A Surprise Ending
Christmas seems to creep up a little earlier every year. Normally, one can stave off the telltale jingle of sleigh bells at least until the remaining Thanksgiving leftovers have been digested, yet Oxmoor House has other ideas. Every year, the book-publishing division of Birmingham, Ala.-based company Southern Progress sends out tests for its “Christmas with Southern Living” book promotion package at a time when snow cones, rather than snowmen, are more likely to be on the mind. But according to Oxmoor Senior Promotions Manager Julie Doll, it’s this disconnect that could explain why an effort promoting a book that has been in production for over two decades continues to pull response after all these years.
Although it bucks the Christmas mailing schedule by at least a couple of months, Oxmoor House’s June drop date remains one of the few perennial elements of a direct mail campaign that is tested consistently and often. Doll explains the incongruity as an effort to reach prospects at a time when they fully can entertain the wonder of the holiday to come rather than the stress that is likely to take center stage once the season’s in full swing. “I know a lot of people think of Christmas as a hassle, and maybe a reason why it does well in June is that we put such a positive spin on Christmas when we’re promoting this. … We never talk about Christmas in a negative way.”
Once results from its first round of tests begin to come in, Oxmoor House typically follows the summer drop with a more timely rollout in September, when it tempts prospects once more with whichever June package proved most successful. And like its first appearance in the mailstream, 2006’s winning effort has a few surprising details of its own (Archive code #101-171600-0610).
Arriving in a glossy, 6˝ x 11-1⁄2˝ paper outer, which Doll says seems to work especially well for both Southern Living’s Christmas and cooking packages, this mailing outpulled a control that had been holding strong for the past several years. While it shares many of the characteristics that made the former piece a standout (including offer and format), it has a revamped design that Doll notes is a contributing factor to its success. “It has a totally different look … newer and fresher, with the bolder Christmas colors,” she adds.
True to form, this version appears in a bright red-and-green color scheme that, Doll says, is a lively contrast to the subdued hues and more upscale appearance of the previous control. The outer envelope greets prospects with the copy, “This Year Christmas Comes Early For You!” emblazoned across its address panel, with the mailing’s offerings prominently teased in a one-two-three listing of its giveaways:
FREE fabulous quilted tote…
FREE Christmas recipes to try-out now…
FREE chance to get a CUISINART stainless steel slow cooker!
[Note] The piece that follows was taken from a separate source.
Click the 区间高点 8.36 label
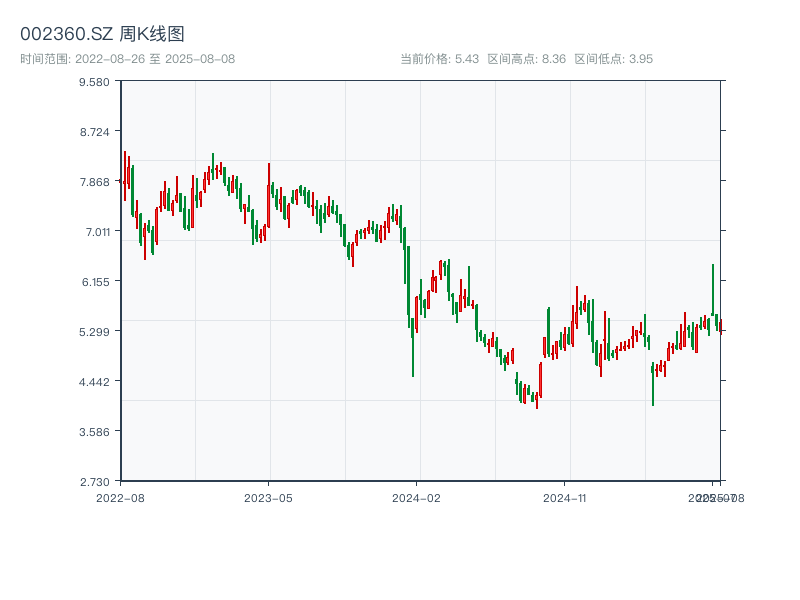The image size is (800, 600). [x=526, y=59]
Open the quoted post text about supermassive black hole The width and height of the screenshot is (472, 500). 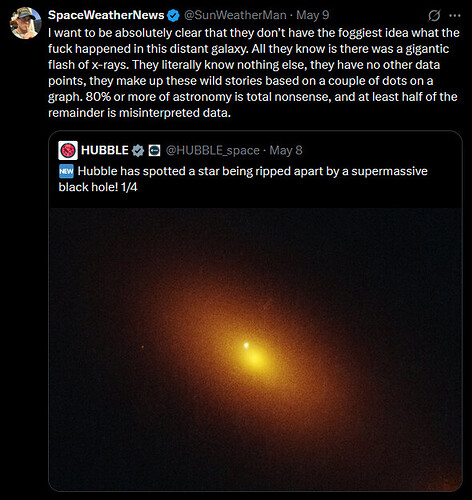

On the outer’s other side, the word “Free” is featured three more times. Interestingly, this “three-peat” tactic is one the Archive has seen on previous efforts from Southern Living, and while it hasn’t been tested, Doll surmises, “I guess we do try to stick to three ‘Frees.’ When you’ve got just two of something, it’s not as powerful as ‘Free, Free, Free.’”
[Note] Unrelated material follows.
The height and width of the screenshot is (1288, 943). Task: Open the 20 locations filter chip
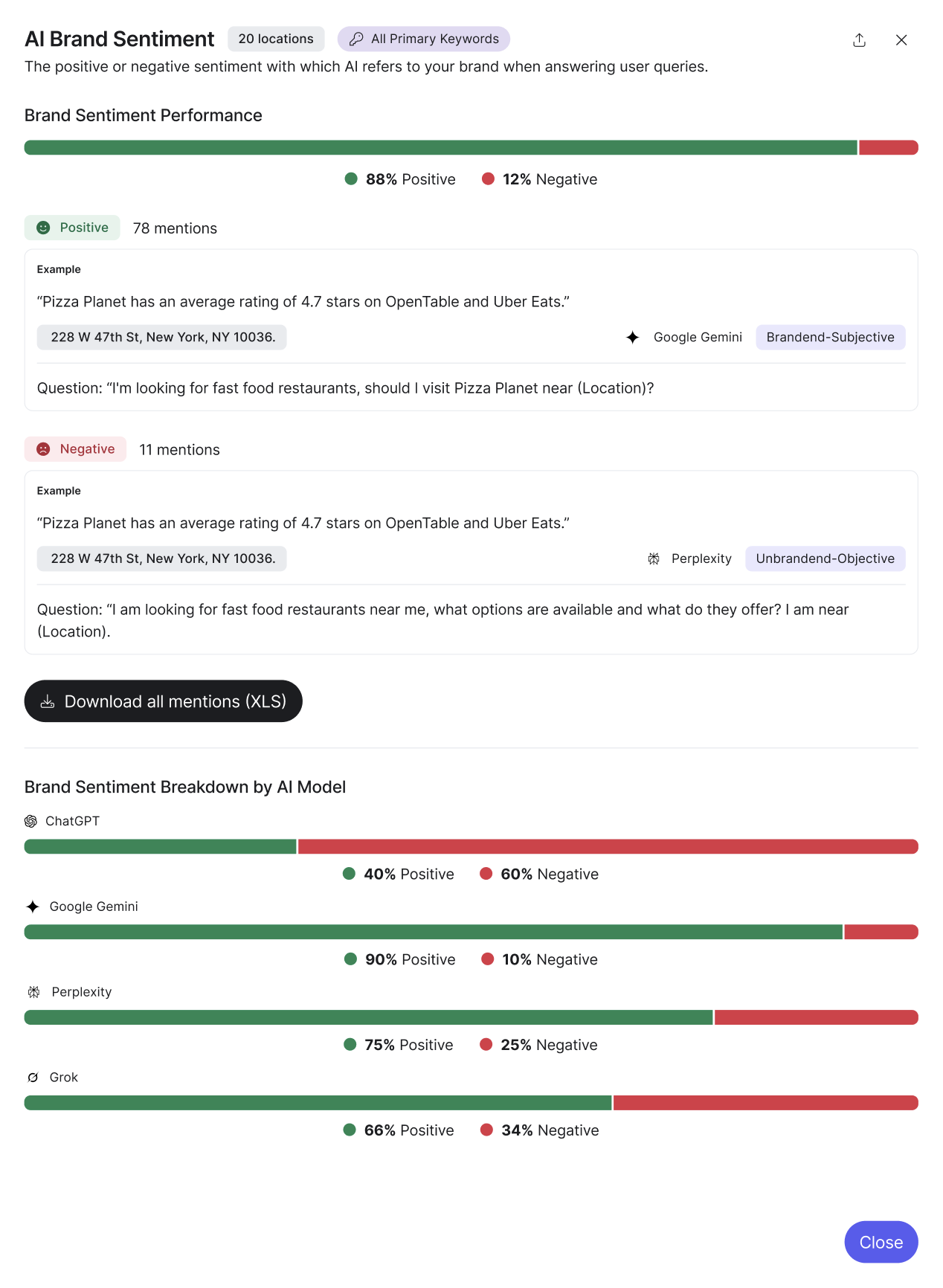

Inside, the mailing includes a four-page letter from Rebecca Brennan, editor of the holiday publication; a trifold, glossy pamphlet featuring the recipes, home décor, gift ideas and crafts detailed in the book; and another folded insert with information on both premium promotions: a quilted tote bag just for responding and the slow cooker fast fifty offer. A cardstock reply device is perfed to an offer summary, and on its reverse, the Southern Living unconditional guarantee and an ink-jetted personal note with a handwritten look are included. Appearing on a yellow background, the note is designed to make the piece slightly more personal, both drawing the prospect’s eye and reinforcing the discount and special offer, Doll maintains.
The last insert to appear in the package is a stark, black-and-white “Sweepstakes Facts” sheet. Although it lacks the splashy photography and snappy copy that defines its counterparts, this component is equally important in its message. “We know there are other [mailers] out there that do sweepstakes and aren’t as upfront, [or] in your face so to speak, about the rules,” Doll says. To remain in compliance with legal guidelines passed down from Southern Progress’ parent company, Time Inc., the fine print that typically is associated with a sweeps effort is very clearly defined. Oxmoor House ensures not only that the mailing’s rules and regulations are the first things seen when a prospect opens the package, but also that they’re in an easy-to-read typeface, printed on both sides of the page. “Our Southern Living audience that has been with us for years and years—they are getting older. We have requirements regarding the point size … there’s no way you’re going to miss the fact that this is a sweepstakes and these are the rules for it,” Doll affirms.
What was most intriguing about this effort, however, was not necessarily in the design elements that reportedly contributed to increased response, but rather which of the components did not.
Because Doll had tested numerous packages over the years in the search for a new control, she primarily attributed this year’s triumph to the new slow cooker fast fifty, added to support the recent inclusion of a chapter on slow cooking. While it is atypical for Oxmoor House to send an additional test in September along with the rollout of June’s winner (in this case, the new control), Doll wanted to know if her instincts about the slow cooker’s impact were, in fact, correct. As it turns out, they weren’t. Although final results aren’t available yet, the September test sans the slow cooker seems to be pulling even better than the package that originally beat the control. This, unsurprisingly, supports what she knew all along: assume nothing, test everything. “We thought the magic was the slow cooker,” Doll recounts, adding, “It’s just a strong package by itself.”